Sehr geehrte Damen und Herren,
der Friedrich Ebert Stiftung muss man zunächst gratulieren – der Zeitpunkt, um über Anforderungen an eine europäische Kulturpolitik zu reden und zu diskutieren könnte pointierter nicht sein. Schwierig, allemal ein Wagnis und sicher denken viele hier im Saal „notwendiger denn je“!

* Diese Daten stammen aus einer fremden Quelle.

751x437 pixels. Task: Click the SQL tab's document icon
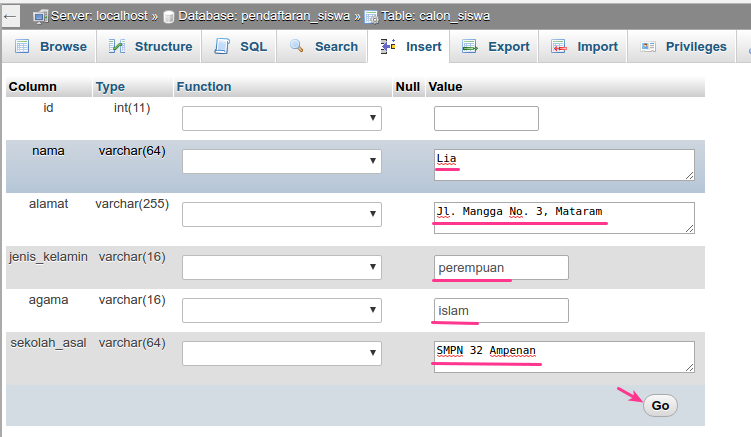[x=222, y=47]
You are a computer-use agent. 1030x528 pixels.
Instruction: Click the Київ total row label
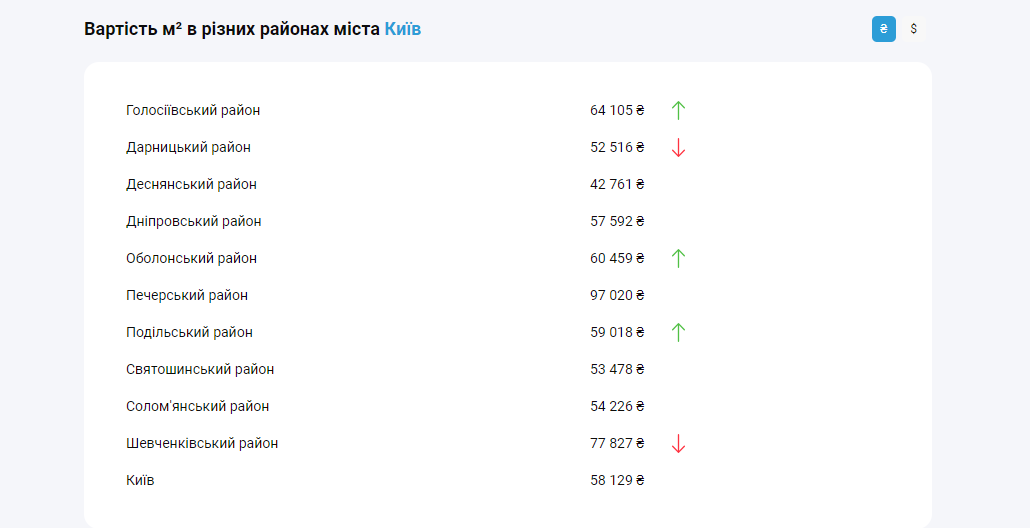(x=140, y=480)
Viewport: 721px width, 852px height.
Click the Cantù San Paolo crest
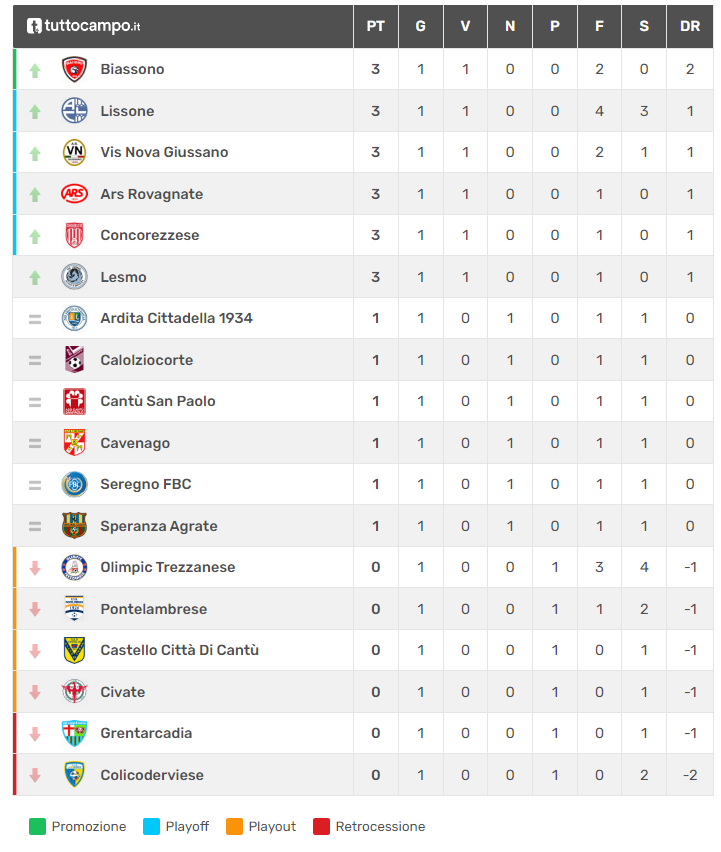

Der Brexit hat uns deutlich vor Augen geführt, wohin ein jahrelanges EU-Bashing führen kann. Die britische Entscheidung gibt Nationalisten Aufwind – in Frankreich, in den Niederlanden, in Belgien, in der Slowakei, in Österreich, in Ungarn, in Polen, in Deutschland. Jede dieser populistischen Bewegungen vermengt Politik mit einer Kultur der Abgrenzung und Ausgrenzung nach dem Motto „Meins ist besser als Deins und Du sollst an Meinem nicht teilhaben“. So eindimensional diese Formel ist, so einfach und verständlich ist sie und bedient Egoismen. Das macht sie erfolgreich und für die Demokratie gefährlich.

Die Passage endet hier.